Transcribe each of the entries exactly.
[Data excerpts — start]
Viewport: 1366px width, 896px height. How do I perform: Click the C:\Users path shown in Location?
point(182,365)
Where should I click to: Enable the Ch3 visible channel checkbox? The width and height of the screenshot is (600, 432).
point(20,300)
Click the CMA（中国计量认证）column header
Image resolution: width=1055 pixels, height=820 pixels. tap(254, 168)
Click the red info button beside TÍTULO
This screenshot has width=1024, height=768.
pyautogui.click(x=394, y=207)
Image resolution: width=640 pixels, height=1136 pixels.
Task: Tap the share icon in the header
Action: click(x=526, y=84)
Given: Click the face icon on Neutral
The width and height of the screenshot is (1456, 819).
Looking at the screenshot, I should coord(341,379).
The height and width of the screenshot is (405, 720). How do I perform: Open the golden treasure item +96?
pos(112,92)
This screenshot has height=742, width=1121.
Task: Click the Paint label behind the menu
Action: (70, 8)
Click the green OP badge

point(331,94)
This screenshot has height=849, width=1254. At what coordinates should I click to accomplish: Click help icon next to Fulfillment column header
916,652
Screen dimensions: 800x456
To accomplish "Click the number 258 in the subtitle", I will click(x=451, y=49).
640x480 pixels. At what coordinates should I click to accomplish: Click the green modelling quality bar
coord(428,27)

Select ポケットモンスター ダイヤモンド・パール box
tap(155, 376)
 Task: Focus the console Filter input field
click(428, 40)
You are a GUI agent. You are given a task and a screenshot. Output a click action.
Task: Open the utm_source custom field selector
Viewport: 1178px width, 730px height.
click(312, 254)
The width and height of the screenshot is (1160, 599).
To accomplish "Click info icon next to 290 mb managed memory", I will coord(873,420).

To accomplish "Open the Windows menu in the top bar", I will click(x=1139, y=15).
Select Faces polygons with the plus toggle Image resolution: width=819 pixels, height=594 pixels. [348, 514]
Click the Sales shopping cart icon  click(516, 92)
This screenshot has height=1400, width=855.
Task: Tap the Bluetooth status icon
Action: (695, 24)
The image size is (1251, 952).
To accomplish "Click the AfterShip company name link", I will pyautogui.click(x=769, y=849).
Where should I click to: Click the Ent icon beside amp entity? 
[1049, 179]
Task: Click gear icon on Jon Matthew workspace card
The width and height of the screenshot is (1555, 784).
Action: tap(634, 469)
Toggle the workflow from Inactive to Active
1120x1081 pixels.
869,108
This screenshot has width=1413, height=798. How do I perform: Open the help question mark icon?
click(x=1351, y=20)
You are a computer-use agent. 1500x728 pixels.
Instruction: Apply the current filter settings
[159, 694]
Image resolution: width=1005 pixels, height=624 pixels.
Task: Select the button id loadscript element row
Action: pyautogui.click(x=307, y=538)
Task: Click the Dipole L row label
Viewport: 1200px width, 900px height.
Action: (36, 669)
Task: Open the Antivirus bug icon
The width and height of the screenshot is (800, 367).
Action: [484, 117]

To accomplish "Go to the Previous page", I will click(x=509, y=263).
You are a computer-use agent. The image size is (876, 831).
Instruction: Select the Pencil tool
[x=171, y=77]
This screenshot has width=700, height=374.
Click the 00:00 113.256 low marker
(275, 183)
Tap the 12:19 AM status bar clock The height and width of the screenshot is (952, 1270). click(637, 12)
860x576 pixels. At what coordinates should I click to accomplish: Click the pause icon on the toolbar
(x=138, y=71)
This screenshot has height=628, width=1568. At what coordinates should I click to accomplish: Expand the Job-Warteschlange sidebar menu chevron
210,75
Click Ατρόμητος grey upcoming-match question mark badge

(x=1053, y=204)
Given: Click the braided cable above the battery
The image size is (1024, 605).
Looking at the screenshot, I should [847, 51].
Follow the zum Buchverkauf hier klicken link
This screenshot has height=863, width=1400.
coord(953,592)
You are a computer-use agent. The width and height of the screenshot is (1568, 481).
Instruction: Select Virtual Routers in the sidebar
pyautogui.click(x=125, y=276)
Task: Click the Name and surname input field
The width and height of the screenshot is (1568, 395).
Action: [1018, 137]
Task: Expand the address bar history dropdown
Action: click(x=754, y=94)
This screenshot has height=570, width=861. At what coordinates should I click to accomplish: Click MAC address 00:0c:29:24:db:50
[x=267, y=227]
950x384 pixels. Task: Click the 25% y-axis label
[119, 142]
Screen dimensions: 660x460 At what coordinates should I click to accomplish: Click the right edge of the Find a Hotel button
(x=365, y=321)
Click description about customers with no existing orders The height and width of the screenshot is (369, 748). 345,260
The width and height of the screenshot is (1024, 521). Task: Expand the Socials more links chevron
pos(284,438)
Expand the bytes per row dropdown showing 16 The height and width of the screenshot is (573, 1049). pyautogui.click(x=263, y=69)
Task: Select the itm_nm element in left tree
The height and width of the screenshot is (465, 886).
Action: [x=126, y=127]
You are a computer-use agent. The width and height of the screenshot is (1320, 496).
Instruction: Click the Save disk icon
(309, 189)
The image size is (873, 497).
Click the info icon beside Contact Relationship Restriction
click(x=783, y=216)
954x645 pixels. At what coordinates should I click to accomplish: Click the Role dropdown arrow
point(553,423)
[Data excerpts — finish]
Completed task |
Viewport: 1366px width, 896px height. How do I perform: Click the C:\Users path shown in Location?
point(182,365)
Where should I click to: Enable the Ch3 visible channel checkbox? The width and height of the screenshot is (600, 432).
point(20,300)
Click the CMA（中国计量认证）column header
Image resolution: width=1055 pixels, height=820 pixels. tap(254, 168)
Click the red info button beside TÍTULO
This screenshot has width=1024, height=768.
pyautogui.click(x=394, y=207)
Image resolution: width=640 pixels, height=1136 pixels.
Task: Tap the share icon in the header
Action: click(x=526, y=84)
Given: Click the face icon on Neutral
The width and height of the screenshot is (1456, 819).
Looking at the screenshot, I should coord(341,379).
The height and width of the screenshot is (405, 720). How do I perform: Open the golden treasure item +96?
pos(112,92)
This screenshot has height=742, width=1121.
Task: Click the Paint label behind the menu
Action: (70, 8)
Click the green OP badge

point(331,94)
This screenshot has height=849, width=1254. At what coordinates should I click to accomplish: Click help icon next to Fulfillment column header
916,652
Screen dimensions: 800x456
To accomplish "Click the number 258 in the subtitle", I will click(x=451, y=49).
640x480 pixels. At what coordinates should I click to accomplish: Click the green modelling quality bar
coord(428,27)

Select ポケットモンスター ダイヤモンド・パール box
tap(155, 376)
 Task: Focus the console Filter input field
click(428, 40)
You are a GUI agent. You are given a task and a screenshot. Output a click action.
Task: Open the utm_source custom field selector
Viewport: 1178px width, 730px height.
click(312, 254)
The width and height of the screenshot is (1160, 599).
To accomplish "Click info icon next to 290 mb managed memory", I will coord(873,420).

To accomplish "Open the Windows menu in the top bar", I will click(x=1139, y=15).
Select Faces polygons with the plus toggle Image resolution: width=819 pixels, height=594 pixels. [348, 514]
Click the Sales shopping cart icon  click(516, 92)
This screenshot has height=1400, width=855.
Task: Tap the Bluetooth status icon
Action: (695, 24)
The image size is (1251, 952).
To accomplish "Click the AfterShip company name link", I will pyautogui.click(x=769, y=849).
Where should I click to: Click the Ent icon beside amp entity? 
[1049, 179]
Task: Click gear icon on Jon Matthew workspace card
The width and height of the screenshot is (1555, 784).
Action: tap(634, 469)
Toggle the workflow from Inactive to Active
1120x1081 pixels.
869,108
This screenshot has width=1413, height=798. How do I perform: Open the help question mark icon?
click(x=1351, y=20)
You are a computer-use agent. 1500x728 pixels.
Instruction: Apply the current filter settings
[159, 694]
Image resolution: width=1005 pixels, height=624 pixels.
Task: Select the button id loadscript element row
Action: pyautogui.click(x=307, y=538)
Task: Click the Dipole L row label
Viewport: 1200px width, 900px height.
Action: (36, 669)
Task: Open the Antivirus bug icon
The width and height of the screenshot is (800, 367).
Action: [484, 117]

To accomplish "Go to the Previous page", I will click(x=509, y=263).
You are a computer-use agent. The image size is (876, 831).
Instruction: Select the Pencil tool
[x=171, y=77]
This screenshot has width=700, height=374.
Click the 00:00 113.256 low marker
(275, 183)
Tap the 12:19 AM status bar clock The height and width of the screenshot is (952, 1270). click(637, 12)
860x576 pixels. At what coordinates should I click to accomplish: Click the pause icon on the toolbar
(x=138, y=71)
This screenshot has height=628, width=1568. At what coordinates should I click to accomplish: Expand the Job-Warteschlange sidebar menu chevron
210,75
Click Ατρόμητος grey upcoming-match question mark badge

(x=1053, y=204)
Given: Click the braided cable above the battery
The image size is (1024, 605).
Looking at the screenshot, I should [847, 51].
Follow the zum Buchverkauf hier klicken link
This screenshot has height=863, width=1400.
coord(953,592)
You are a computer-use agent. The width and height of the screenshot is (1568, 481).
Instruction: Select Virtual Routers in the sidebar
pyautogui.click(x=125, y=276)
Task: Click the Name and surname input field
The width and height of the screenshot is (1568, 395).
Action: [1018, 137]
Task: Expand the address bar history dropdown
Action: click(x=754, y=94)
This screenshot has height=570, width=861. At what coordinates should I click to accomplish: Click MAC address 00:0c:29:24:db:50
[x=267, y=227]
950x384 pixels. Task: Click the 25% y-axis label
[119, 142]
Screen dimensions: 660x460 At what coordinates should I click to accomplish: Click the right edge of the Find a Hotel button
(x=365, y=321)
Click description about customers with no existing orders The height and width of the screenshot is (369, 748). 345,260
The width and height of the screenshot is (1024, 521). Task: Expand the Socials more links chevron
pos(284,438)
Expand the bytes per row dropdown showing 16 The height and width of the screenshot is (573, 1049). pyautogui.click(x=263, y=69)
Task: Select the itm_nm element in left tree
The height and width of the screenshot is (465, 886).
Action: [x=126, y=127]
You are a computer-use agent. The width and height of the screenshot is (1320, 496).
Instruction: Click the Save disk icon
(309, 189)
The image size is (873, 497).
Click the info icon beside Contact Relationship Restriction
click(x=783, y=216)
954x645 pixels. At what coordinates should I click to accomplish: Click the Role dropdown arrow
point(553,423)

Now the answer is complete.